节选原文:
▬▬▬▬▬▬▬▬▬▬

Python利用BeautifulSoup爬猫眼Top100

Posted on 2019-07-07 Edited on 2026-05-25 In python Views:

python

由来

买了几本书，其中一本还买错了版本了，真是疏忽。本着练习的原则写了一个爬虫，代码是基于书本和搜索引擎的。

只是简单的爬取了Top100的榜单，没有一些扫操作。

from urllib.request import urlopen
from urllib.error import HTTPError
from bs4 import BeautifulSoup
def get_ranking_list(url):
    try:
        html =  urlopen(url)
    except HTTPError as e:
        print(e)
    try:
        bsObj=BeautifulSoup(html.read(),'lxml')
        movie_list=[]
        for x in bsObj('dd'):
            ranking = x.find('i').get_text()#排名
            board_img = x.find('img',{'class':'board-img'}).attrs['data-src'].replace('@160w_220h_1e_1c','')#图片
            name = x.find('p').get_text()#电影名称
            star = x.find('p',{'class':'star'}).get_text().strip()#主演
            release_time = x.find('p',{'class':'releasetime'}).get_text().strip()#上映时间
            score = x.find('p',{'class':'score'}).get_text().strip()#评分
            movie_list.append({'ranking' : ranking,'board_img' : board_img,'name' : name,'star' : star,'release_time' : release_time,'score' : score})

▬▬▬▬▬▬▬▬▬▬

所附清单:
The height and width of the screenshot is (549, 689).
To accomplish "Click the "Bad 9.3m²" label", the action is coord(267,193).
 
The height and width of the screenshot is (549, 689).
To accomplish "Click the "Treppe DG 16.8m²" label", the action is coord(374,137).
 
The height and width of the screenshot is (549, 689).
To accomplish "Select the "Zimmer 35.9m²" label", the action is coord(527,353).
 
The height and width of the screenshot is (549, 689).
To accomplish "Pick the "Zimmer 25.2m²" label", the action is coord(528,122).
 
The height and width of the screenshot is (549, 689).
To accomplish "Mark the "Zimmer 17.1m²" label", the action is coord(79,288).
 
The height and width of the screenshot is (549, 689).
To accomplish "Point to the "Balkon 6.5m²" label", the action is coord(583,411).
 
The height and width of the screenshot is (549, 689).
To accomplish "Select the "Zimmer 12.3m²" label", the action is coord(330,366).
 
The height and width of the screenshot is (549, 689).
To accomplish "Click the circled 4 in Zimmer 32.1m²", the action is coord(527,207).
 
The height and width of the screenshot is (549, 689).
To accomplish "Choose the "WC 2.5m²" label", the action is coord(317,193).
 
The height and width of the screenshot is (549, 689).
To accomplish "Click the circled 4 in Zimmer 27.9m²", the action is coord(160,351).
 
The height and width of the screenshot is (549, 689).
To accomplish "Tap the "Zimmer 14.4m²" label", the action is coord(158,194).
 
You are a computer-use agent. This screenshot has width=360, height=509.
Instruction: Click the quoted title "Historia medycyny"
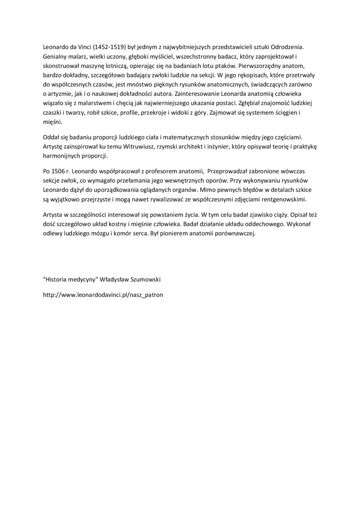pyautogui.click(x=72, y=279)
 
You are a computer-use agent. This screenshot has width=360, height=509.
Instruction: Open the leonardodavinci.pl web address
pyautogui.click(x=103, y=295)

▬▬▬▬▬▬▬▬▬▬

任务说明 1:
在这篇关于爬取猫眼Top100的文章里，代码调用BeautifulSoup解析网页时指定了哪种解析器？
任务说明 2:
请接着这篇猫眼Top100爬虫文章的最后一行往下续写。

参考答案 1:
lxml

参考答案 2:
        return movie_list
    except AttributeError as e:
        print(e)
if __name__ == '__main__':
    ranking_lists = get_ranking_list('https://maoyan.com/board/4?offset=0')
    for i in range(10,100,10):#范围10-90
        ranking_lists.append(get_ranking_list('https://maoyan.com/board/4?offset='+str(i)))
    print(ranking_lists)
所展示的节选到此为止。